Text:
AMD just pushed a significant update to its FSR rendering SDK, and if you develop games or follow GPU technology, this one is worth paying attention to. The FSR Redstone SDK 2.2 brings sharper upscaling, better ray-tracing denoising, and smoother frame generation—all powered by ML running on RDNA 4 hardware. The catch: Several of the headline features require the new RX 9000-series GPUs. Here’s what changed, what it means for developers, and why it matters for the broader AI-in-graphics story.
Crimson Desert standard denoiser vs. FSR Ray Regeneration 1.1 (captured with Radeon RX 9070 XT & Ryzen 7 9800X3D—4K cinematic game settings).
AMD released FSR SDK 2.2, the first major update to its Redstone neural rendering platform since the December 2025 launch. The release updates two core ML-powered technologies—FSR Upscaling 4.1 and Ray Regeneration 1.1—and ships Frame Generation 4.0 and Radiance Caching 0.9 as a technical preview alongside the Adrenalin 26.3.1 driver.

Jobs:
[1] According to the AMD FSR update text, which driver do Frame Generation 4.0 and Radiance Caching 0.9 ship alongside?
[2] Pick up the AMD FSR update text right after its last sentence and keep writing.

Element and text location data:
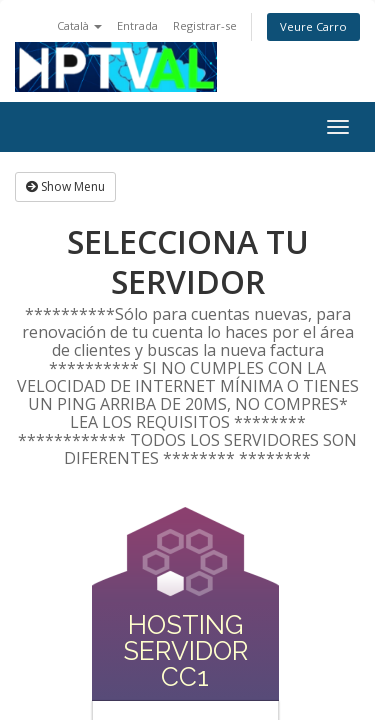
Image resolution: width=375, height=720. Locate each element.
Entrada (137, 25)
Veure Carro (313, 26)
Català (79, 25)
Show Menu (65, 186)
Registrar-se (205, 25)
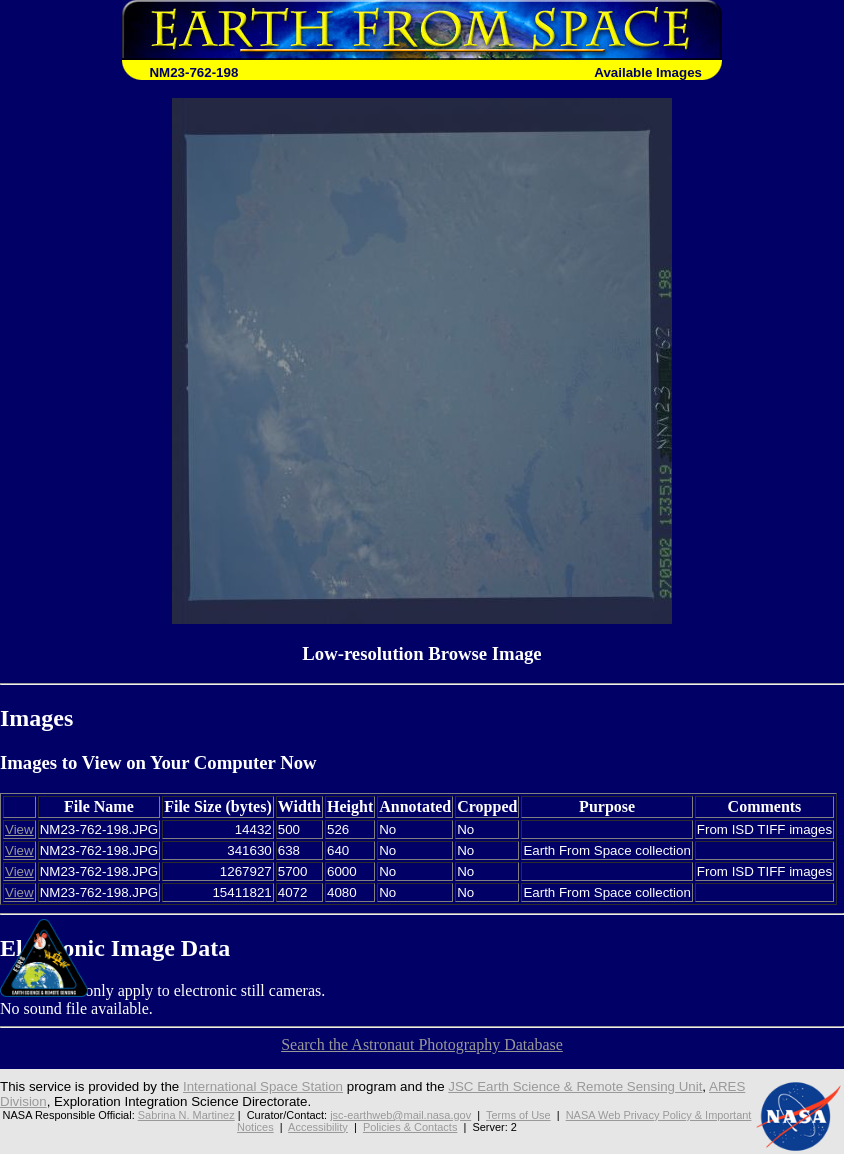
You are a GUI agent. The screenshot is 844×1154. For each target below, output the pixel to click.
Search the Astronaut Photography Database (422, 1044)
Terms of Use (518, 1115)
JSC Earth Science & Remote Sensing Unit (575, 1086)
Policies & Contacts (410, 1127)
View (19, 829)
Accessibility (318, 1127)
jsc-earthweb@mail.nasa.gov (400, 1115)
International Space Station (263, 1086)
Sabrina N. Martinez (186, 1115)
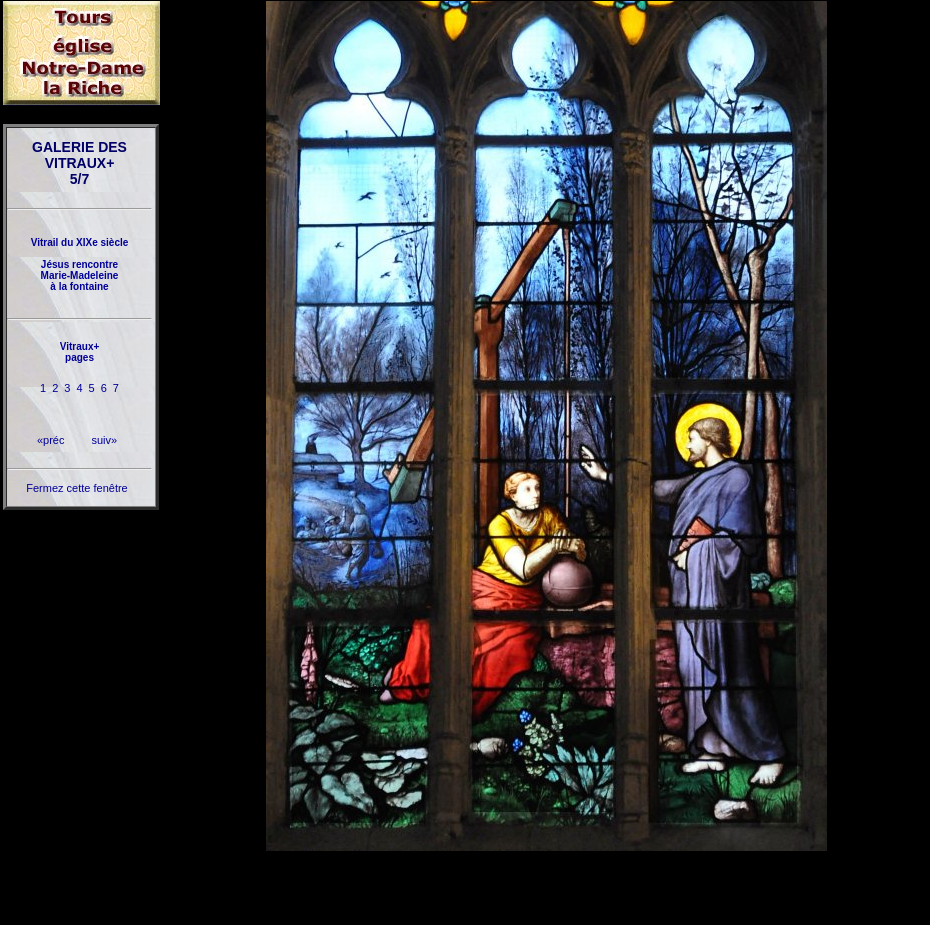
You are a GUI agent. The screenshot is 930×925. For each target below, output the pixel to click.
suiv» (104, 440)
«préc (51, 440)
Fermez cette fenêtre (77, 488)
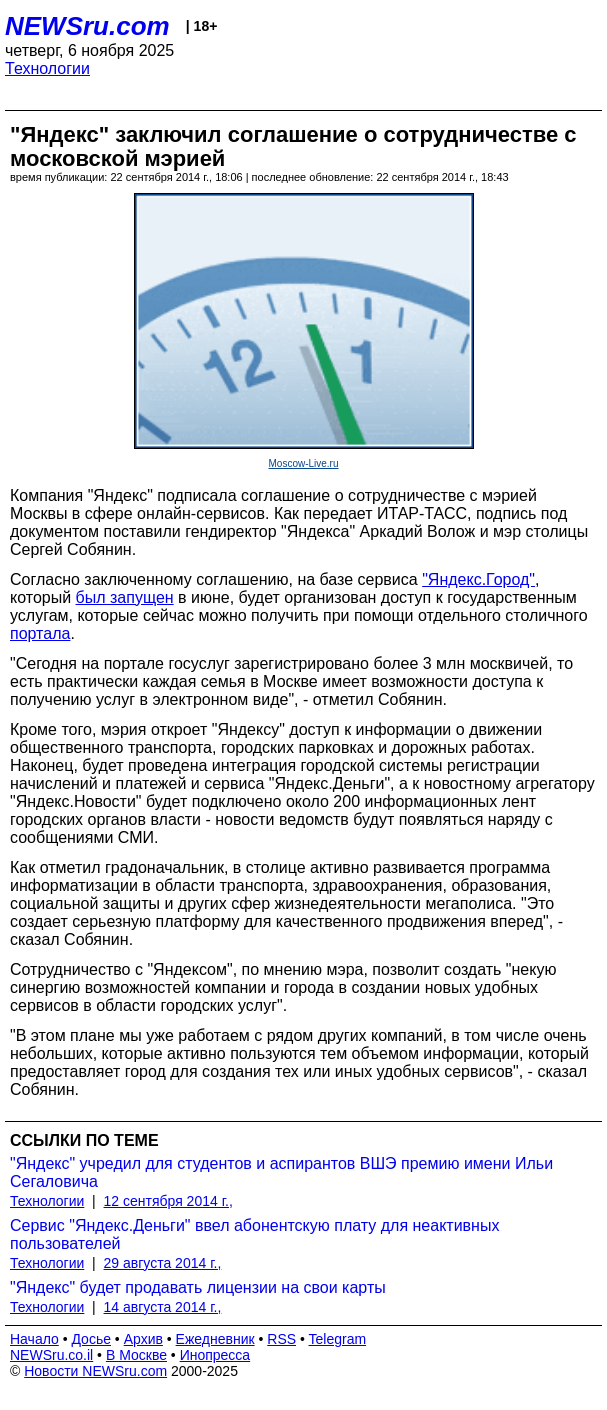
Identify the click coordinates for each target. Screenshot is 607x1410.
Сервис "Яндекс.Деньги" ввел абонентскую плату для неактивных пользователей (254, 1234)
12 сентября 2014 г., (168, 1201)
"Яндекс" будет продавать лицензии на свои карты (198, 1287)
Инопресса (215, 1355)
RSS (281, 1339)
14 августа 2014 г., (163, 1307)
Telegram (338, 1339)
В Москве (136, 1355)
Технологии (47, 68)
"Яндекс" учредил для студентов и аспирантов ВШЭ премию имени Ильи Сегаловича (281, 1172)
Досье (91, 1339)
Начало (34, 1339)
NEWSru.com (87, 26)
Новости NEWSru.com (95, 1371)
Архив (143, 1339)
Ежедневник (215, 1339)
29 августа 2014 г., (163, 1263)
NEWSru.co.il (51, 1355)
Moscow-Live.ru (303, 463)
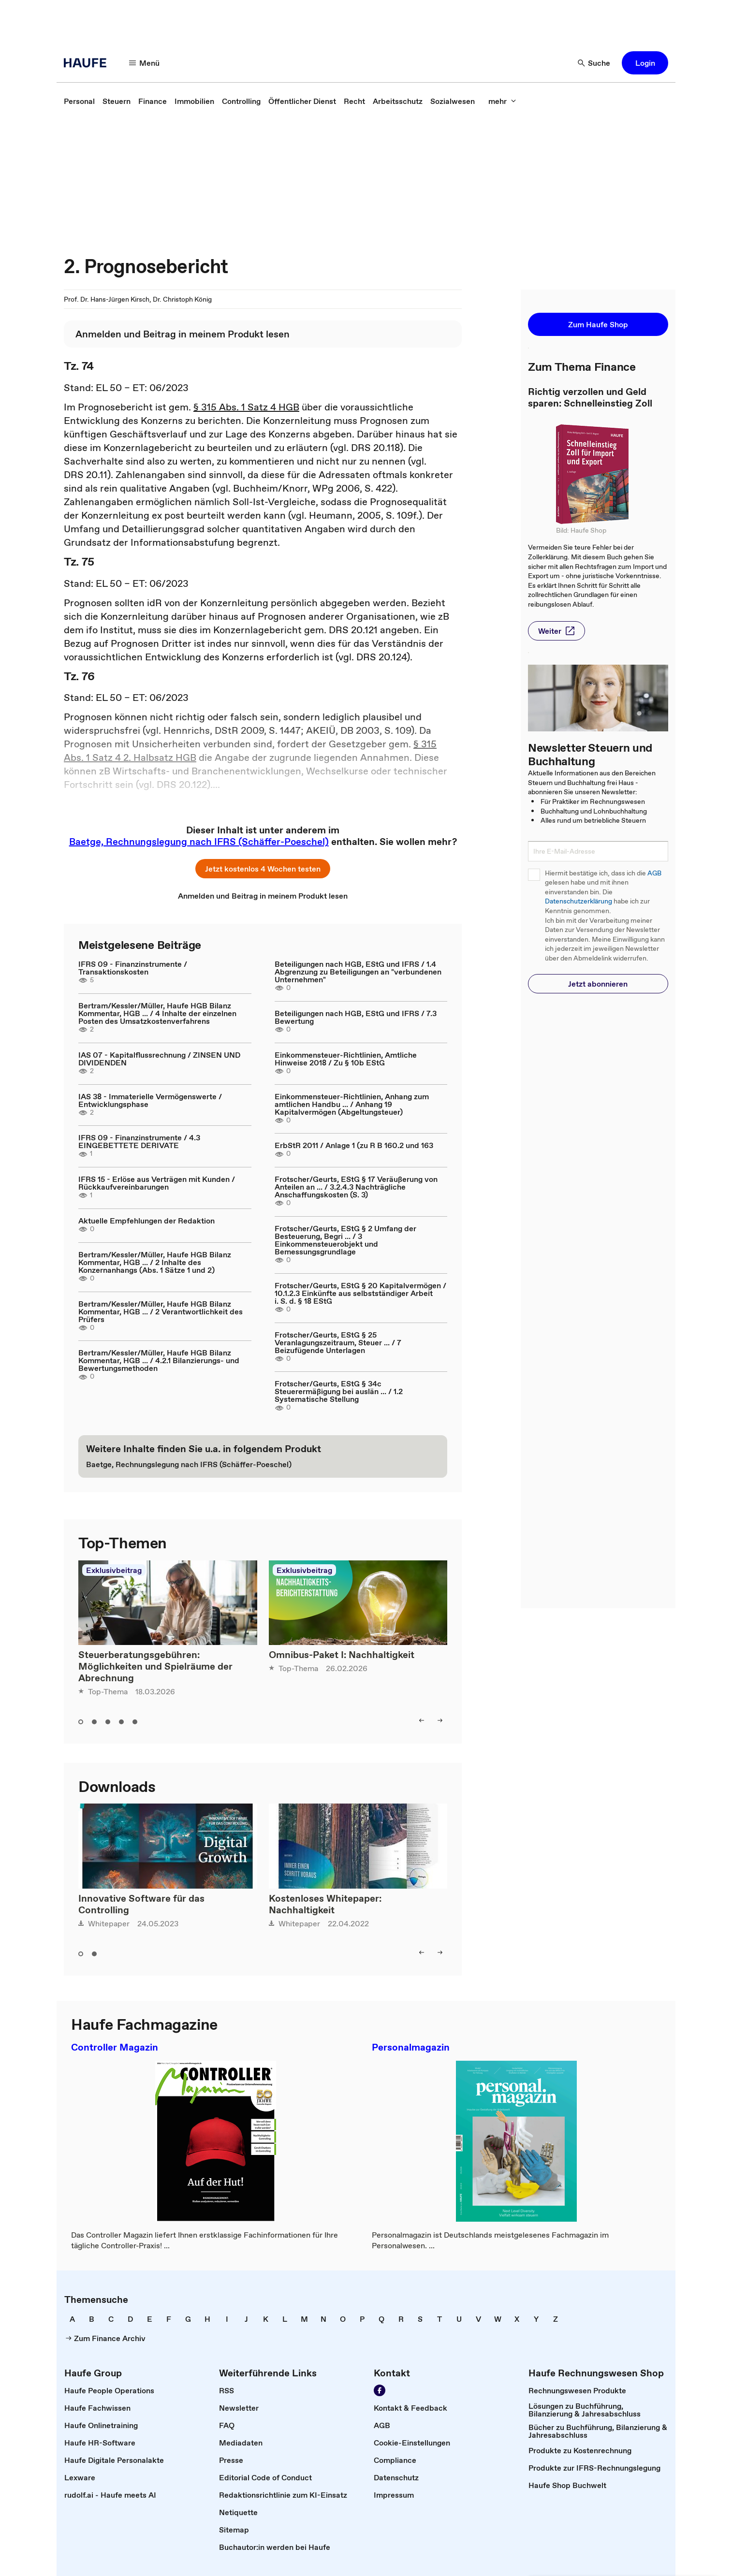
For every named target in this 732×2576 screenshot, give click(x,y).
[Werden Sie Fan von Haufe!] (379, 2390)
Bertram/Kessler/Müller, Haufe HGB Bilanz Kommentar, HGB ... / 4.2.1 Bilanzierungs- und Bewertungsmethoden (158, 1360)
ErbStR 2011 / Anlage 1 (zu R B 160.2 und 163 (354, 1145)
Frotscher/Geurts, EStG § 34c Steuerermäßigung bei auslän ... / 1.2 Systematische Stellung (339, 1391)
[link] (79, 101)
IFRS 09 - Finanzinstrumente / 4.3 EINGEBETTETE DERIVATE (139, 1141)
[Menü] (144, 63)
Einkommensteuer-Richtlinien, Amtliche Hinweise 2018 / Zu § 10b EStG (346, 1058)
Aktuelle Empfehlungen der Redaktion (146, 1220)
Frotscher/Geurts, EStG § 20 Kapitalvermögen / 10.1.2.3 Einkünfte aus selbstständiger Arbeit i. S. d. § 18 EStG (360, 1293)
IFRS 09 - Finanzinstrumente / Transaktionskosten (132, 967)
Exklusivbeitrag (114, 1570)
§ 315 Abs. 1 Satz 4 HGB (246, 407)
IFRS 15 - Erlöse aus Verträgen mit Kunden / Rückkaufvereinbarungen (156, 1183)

Exercise answers:
[1] The Adrenalin 26.3.1 driver.

[2]
FSR Upscaling 4.1 targets the primary weakness of its predecessor: motion artifacts. FSR 4.0 introduced ML-based reconstruction that matched or exceeded native rendering quality at lower cost, but exhibited softening and temporal instability when objects moved across the frame. The 4.1 update revises the inference model, producing sharper detail retention on vegetation, fine textures, and small geometry during motion. Ultra-performance and dynamic resolution scaling modes also improve. Pearl Abyss validated the update in Crimson Desert, the first title to ship with FSR Upscaling 4.1.
Ray Regeneration 1.1 updates AMD’s ML denoiser for ray-traced workloads. The denoiser processes noisy RT output in real time, reconstructing shadow depth, lighting coherence, and scene clarity without increasing rendering cost. Version 1.1 adds memory efficiency improvements and debug view modes alongside quality gains. Crimson Desert is also the launch title for Ray Regeneration 1.1 developers should note that version 1.1 introduces ABI (application binary interface) breaking changes from 1.0, requiring integration updates.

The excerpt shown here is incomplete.